Jeff has already mentioned how the park factors between the Kingdome and Safeco Field can have dramatic impacts. And showed that the Mariners experience one of the bigger differences in winning from playing in Safeco compared to other teams and their respective home parks.
That is not to say exactly that the Safeco is beneficial to the Mariners. We know the team has raked in enough cash to put the Snoqualmie and Tulalip casinos to shame* with the extra revenue Safeco generates. That money helps to make the team better so in that sense, there is no doubt that the team is better off in their new digs.
*WE COME AGAIN!
The fans seem to enjoy it more as well even if it is a most costly experience now. However, what interested me was the relative differences between the two stadia. Looking at the difference between home and road winning percentages obscures where the gap comes from. The Mariners could be taking advantage of Safeco or the parks quirks could be coercing them into building a team that hurts them on the road. Figuring out which would take all kinds of normalizations for how we expect the team to perform in various environments and then comparing that to the actual results, which would then be fraught with small samples. In short, it's a difficult task to pinpoint the effect.
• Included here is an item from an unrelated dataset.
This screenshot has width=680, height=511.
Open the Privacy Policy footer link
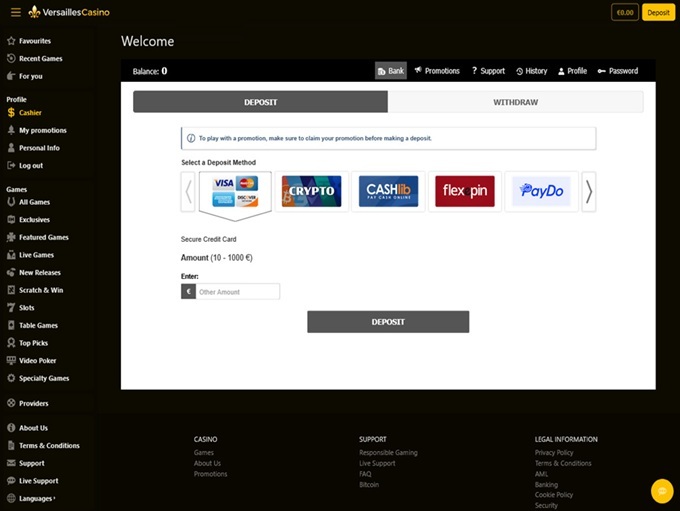pyautogui.click(x=553, y=453)
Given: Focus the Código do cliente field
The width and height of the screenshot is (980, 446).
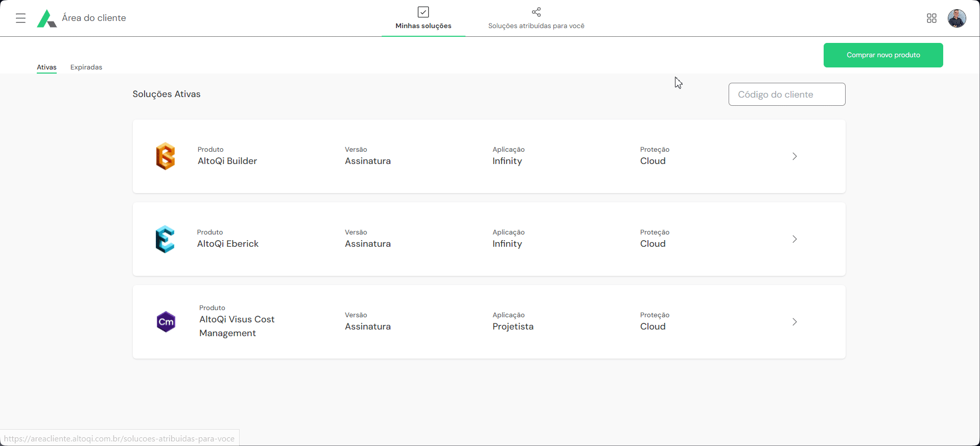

The results are easy enough to measure though and thinking about the previous two posts piqued my interest in seeing how the Mariners' difference in winning percentage has changed over time. I extended what Jeff did with winning percentages and went through each season, charting the Mariners home and away records and graphing the difference in winning percentages. The black and blue lines represent the respective averages for each park.
It is a small difference --a 7% average in the Kingdome up to 9% in Safeco-- but the Mariners have seen a wider gap since moving across the street.
You might notice that 2001 was one of just four seasons where the Mariners had a worse record at home than on the road. They were 59-22 away from Safeco that year and "just" 57-24 inside it. The biggest gap was the shortened 1981 season where they were a mediocre 24-28 on the road but a repulsive 20-37 at home.
Interesting to me is how much more stable the gap has been since Bavasi took over. While the difference jumped around a lot nearly every single year, it has been between 11% and 15% since 2004. That could just be a statistical blip or (if I wanted to hypothesize) it could be the math of park factors gaining more widespread acceptance and our front office (even Bavasi's) figuring out better how to cater to the constraints.
Or maybe it was all because of Jose Lopez and the team is headed for some wildly skewed 2011 season.